The bright, splashy theatrical release poster for Pan-Americana (RKO, 1945) jovially portrays Latin America as the ideal vacation experience for well-off Americans to shake winter blues away. (Photo Source: Wikimedia Commons)

However, these results were mixed as splashy Technicolor musicals such as Holiday In Mexico (MGM, 1946) tended to glamorize the region and portray Latin America as an endless carnival of fun and frivolity for well-to-do American tourists. Westerns though, generally continued to have a different view of “south-of-border” as lurid, flamboyant epics like Duel In The Sun (also 1946) illustrated rather too well. From viewing this very entertaining but (at times) overwrought melodrama – we get the distinct impression that any blending of Anglo and Hispanic cultures (especially where sexuality and /or marriage is concerned) cannot be anything good and careens straight towards disaster.

Theatrical release poster for Holiday In Mexico (MGM, 1946). Much like Pan-Americana, “south-of-border” was portrayed here as a simple region of fun and frivolity – utterly ignoring the political corruption, income inequality, and poverty which was all too common there. (Photo Source: Wikimedia Commons)

Of course, two brothers…one good and one bad are both in competition for the forbidden, treacherous “Mexican Spitfire” proves that Duel In The Sun is another re-tread that was played out in seemingly countless B-picture variations. In this narrative the audience is presented with an A-list cast, blazing color landscapes, and a sumptuous, big studio budget which was reportedly in the $6,000,000 range — an absolutely breathtaking sum for that era. Even long after Duel In The Sun, Westerns still had that stubborn tendency to portray the border in a bad light of greasy and grubby bandits, heartless Latina vamps, and all sorts of other violent and perfidious characters which would populate through any number of films.

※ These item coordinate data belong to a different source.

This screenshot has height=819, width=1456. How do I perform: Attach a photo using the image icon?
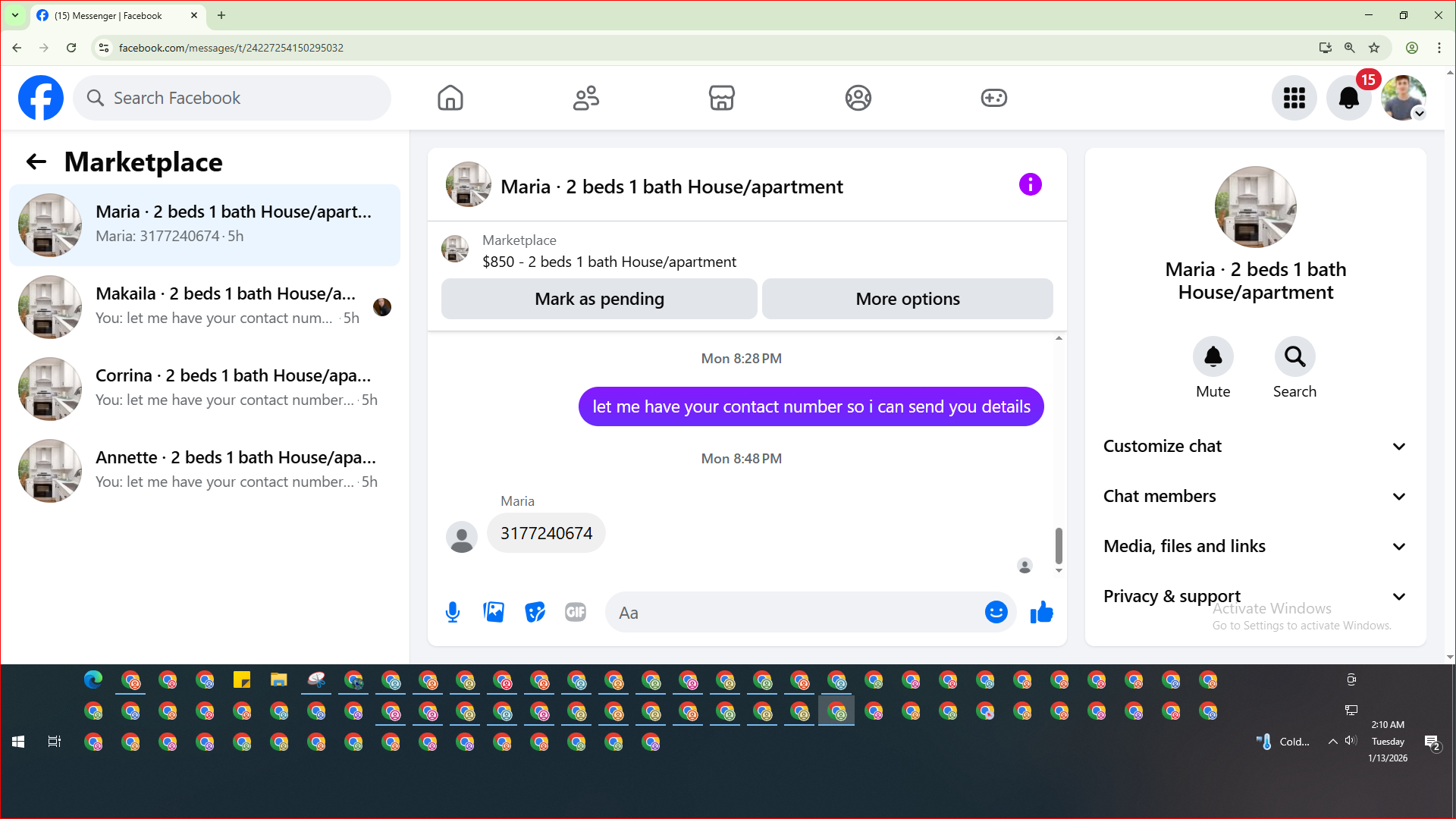[x=494, y=612]
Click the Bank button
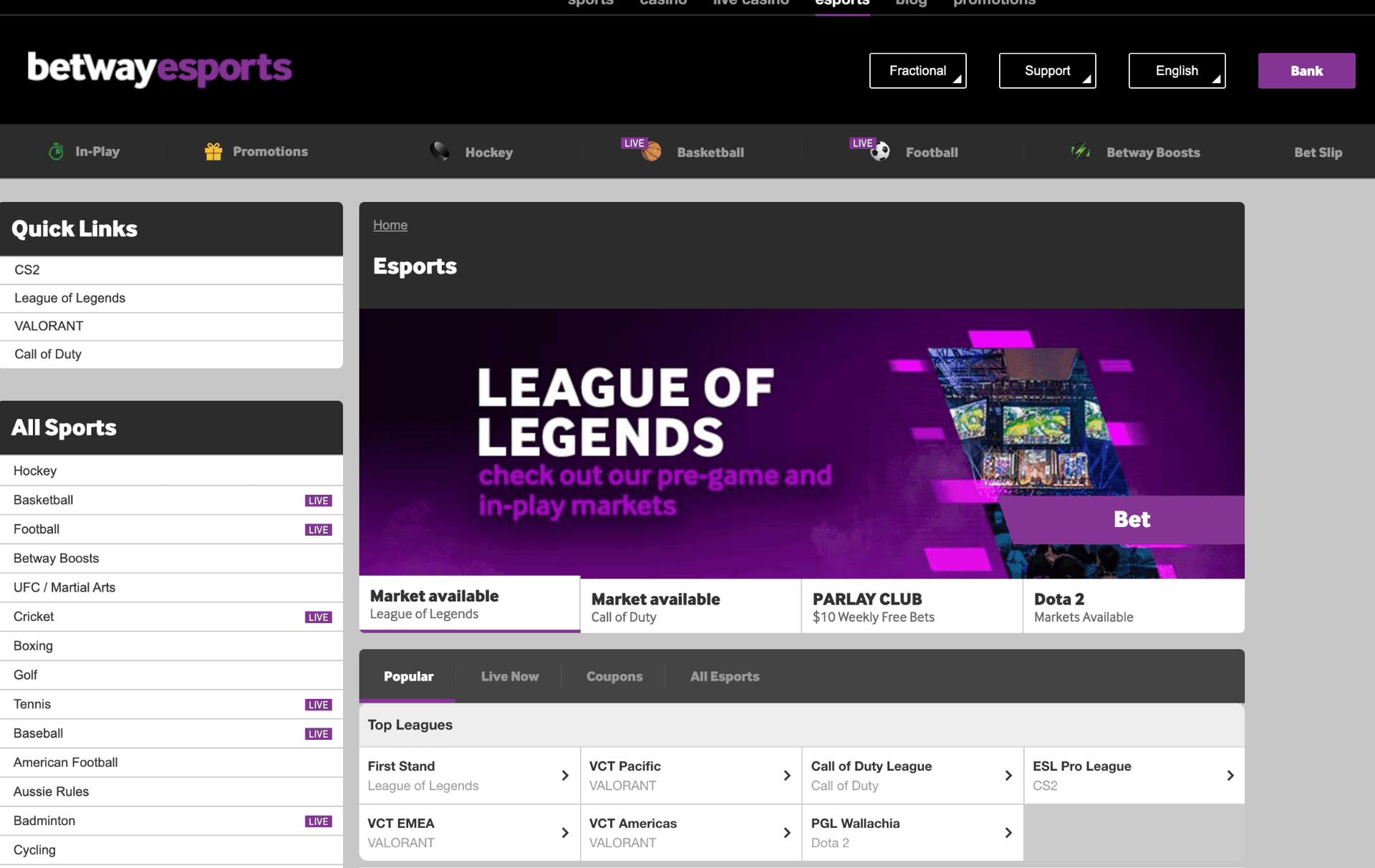 coord(1306,70)
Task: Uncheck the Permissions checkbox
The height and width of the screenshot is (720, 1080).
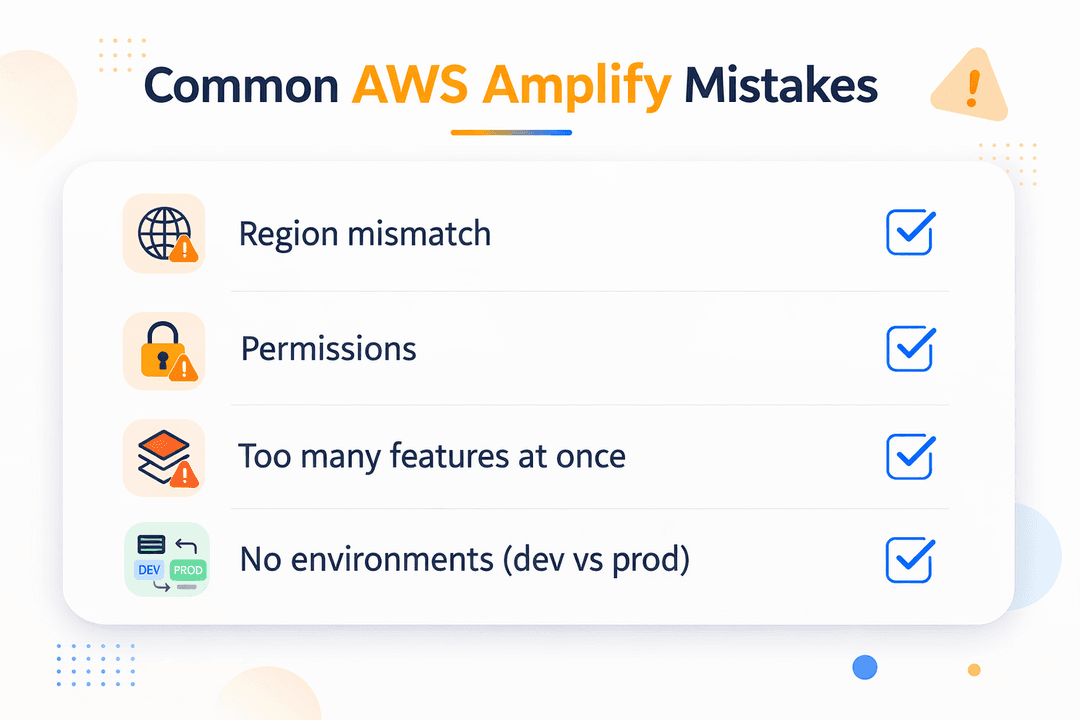Action: tap(911, 349)
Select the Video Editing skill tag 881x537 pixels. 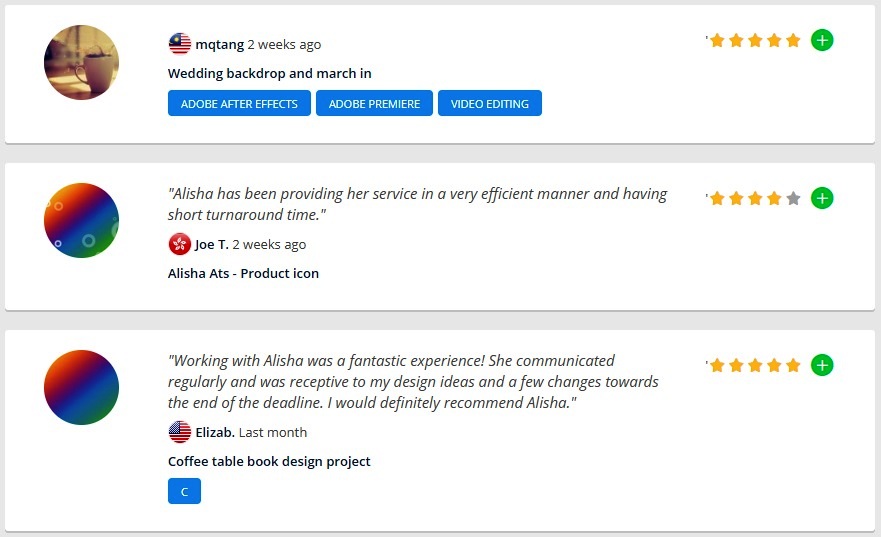[490, 104]
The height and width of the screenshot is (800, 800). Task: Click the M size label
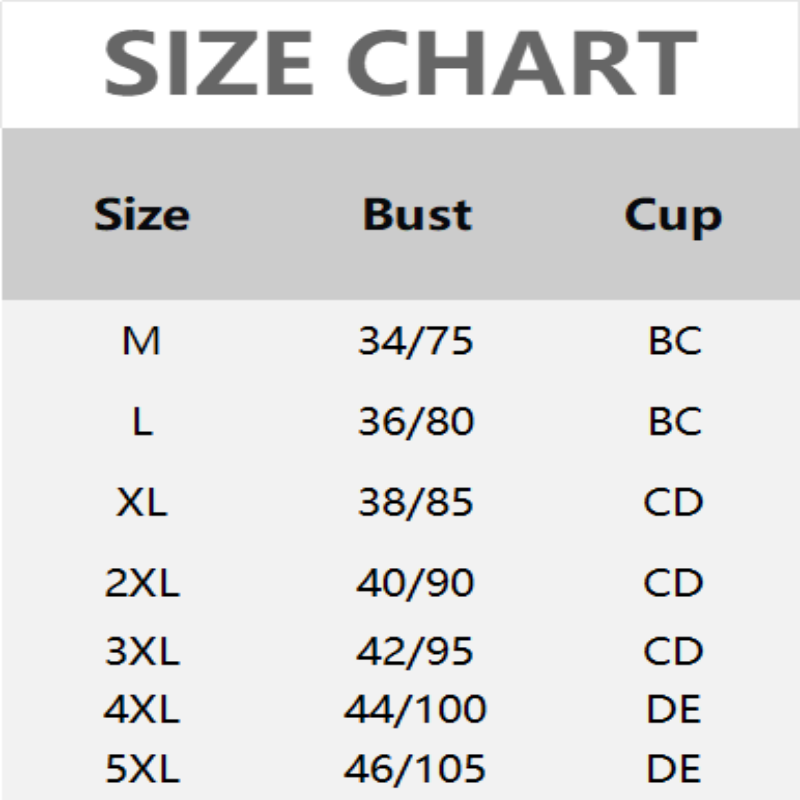(141, 342)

Theatrical release poster for Duel In The Sun (Selznick, 1946) is the most notorious and garish of the steamy potboilers which exploited the ethnic, sexual, and social tensions that have been stereotypical of Anglo and Hispanic relations over many decades. (Photo Source: Wikimedia Commons)

Among these better known cinematic offerings are The Treasure Of The Sierra Madre (1948) where bandits still terrorized the countryside in the wake of yet another Mexican Revolution. They Came To Cordura (1959) revolves around a U.S. Cavalry detachment pursuing and trying to capture Pancho Villa in Mexico. The Wild Bunch (1969) is an ultra-violent tale of American outlaws trying to score one more train robbery during the World War One era – but they get caught up in a firestorm of bloodshed and revolution instead. The Appaloosa (1966) is concerned mainly with Mexican horse thieves and other complications that arise for the hero (Marlon Brando) to sort out. The Wrath Of God (1972) pertains to a bank robber (Robert Mitchum) who disguises himself as a Catholic priest where more bloody mayhem ensues with all the negative stock character types thrown into the mix.

Theatrical release poster for The Appaloosa (Universal, 1966) suggests another sensational tale of sex and violence which supposedly was typical of life in places like Sonora, Mexico. (Photo Source: Wikimedia Commons)

The above mentioned are just a sampling of the films which portray “south-of-border” in an unflattering light. While Hollywood is not the purveyor of these portrayals as it once was, the news media has certainly picked up the slack (especially the local Arizona news outlets) which constantly feature distressing and fearsome stories of human trafficking, drug smuggling, deaths from exposure in the harsh desert climate and terrain as desperate immigrants attempt to cross it. There is the highly publicized case of a murdered border agent – the Bryan Terry story being a glaring example of this – and on it goes. The overall image of the border has not shown any improvement over the decades – and if anything has worsened.